# 'TINY' a vertica, water cooled hit and miss engine.



## gbritnell (Sep 26, 2016)

Gentlemen,
This is the third iteration of the original 'Tiny' hit and miss engine. I built the first one as per the drawings. The second was a horizontal air cooled version with a working hit and miss mechanism. 
 The one is a vertical with a water jacket for cooling if necessary, although I doubt it will need it. 
 The engine has the same specs as the original, bore and stroke .375 x .500. On this one I replicated the hit and miss mechanism I used on the previous engine. The video give more information.
gbritnell
https://youtu.be/BGt--bS8aao


----------



## bmac2 (Sep 26, 2016)

What a great engine. Looks good, starts easy, and runs great. Excellent work and thank you for sharing this.


----------



## Longboy (Sep 26, 2016)

My eyes tend to get wide as the displacement of I/C models gets smaller. Especially the 4 strokes with a valvetrain. Can you share with us George the valve head/ stem diameters or photos of? Are the spring retainers a circlip or pin?........Thanks, Dave


----------



## Blogwitch (Sep 27, 2016)

As usual George, wonderful work.

I admire the way you spend as much time on the ancillary parts as you do on the main engine, like the tank support.
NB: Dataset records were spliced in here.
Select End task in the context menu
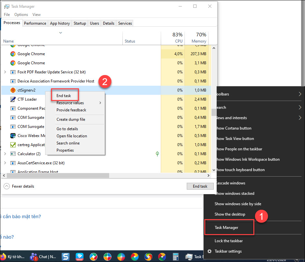 pos(64,96)
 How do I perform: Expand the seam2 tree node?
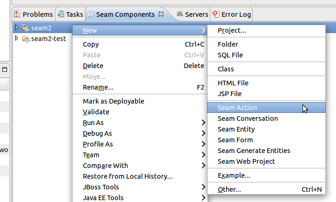(x=17, y=28)
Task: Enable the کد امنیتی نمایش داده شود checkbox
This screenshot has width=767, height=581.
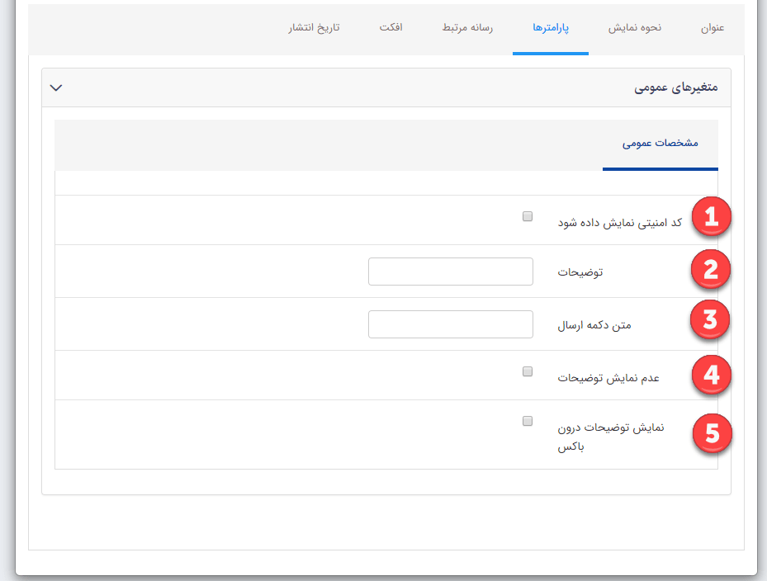Action: point(527,215)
It really makes an engine stand out from the norm.

John


----------



## gbritnell (Sep 27, 2016)

Thanks John,
Much appreciated comments from everyone.
Longboy,
The valve stems are .062 diameter. In the original design you could make the retainers one of two ways, either by cross drilling the valve stem and using a .031 pin or by making a split keeper and notching the valve stem. I did the latter on my last engine but the valve springs are so light that the keepers don't like to stay in place very well. 
On this engine I threaded the ends of the stems 0-80 and screwed the retainers down until they stopped. I have used this method in the past with good luck. The diameter of the valve head is .150.
gbritnell


----------



## BobsModels (Sep 28, 2016)

George

Nice job, the hit - miss action really sets it off as a great running display.
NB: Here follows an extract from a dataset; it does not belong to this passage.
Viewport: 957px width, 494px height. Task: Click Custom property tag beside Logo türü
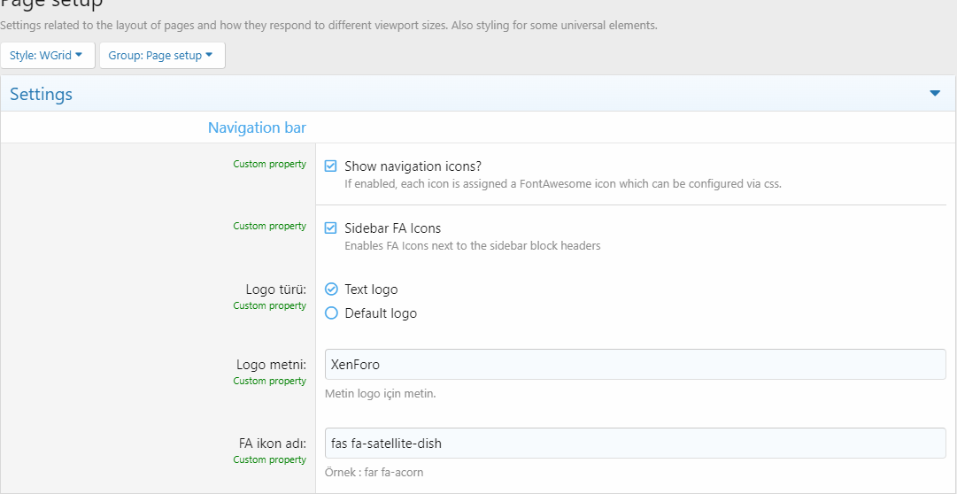[x=270, y=305]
Now you have three, make a few more and you will have an entire show display in shoe box!  Now that would make the carrying in and out nice and easy.

Bob


----------



## kvom (Oct 7, 2016)

I've been traveling for the past 3 weeks and missed the completion of Tiny until tonight.  Another great job.


----------



## pjpickard (Oct 15, 2016)

I really like this engine! I asked you on another forum for plans for this when it was a horizontal...and you linked to an article on another forum...but I never did find the plans.  However I like this one even better! Is there a source for plans for this? I guess it would be you no? 

Paul


----------



## kadora (Oct 15, 2016)

gbritnell I wish i was so gifted machinist like you are.
Excellent engine.


----------



## gbritnell (Oct 15, 2016)

Paul,
The original drawing set was published on the this forum. I made the changes for both the horizontal air cooled version and the vertical water cooled. When I get home I will post them.


----------



## gbritnell (Oct 15, 2016)

Paul, 
Here is the link to the original thread. 
http://www.homemodelenginemachinist.com/showthread.php?t=7397&highlight=tiny+miss
My changes for making the vertical water cooled engine are attached. 
gbritnell 

View attachment TINY  VERTICAL MUFFLER AND GEARS.pdf


View attachment TINY VERTICAL BASE.pdf


View attachment TINY VERTICAL CRANKSHAFT AND FLYWHEEL.pdf


View attachment TINY VERTICAL CYLINDER AND HEAD.pdf


View attachment TINY VERTICAL GAS TANK.pdf


View attachment TINY VERTICAL GOVERNOR PARTS.pdf


----------



## pjpickard (Oct 16, 2016)

Thanks for the info! I have built steam and stirling(and once got about 1/2 way thru "Mastiff") but never a gas engine....I think this is the one!
Thanks again George!


----------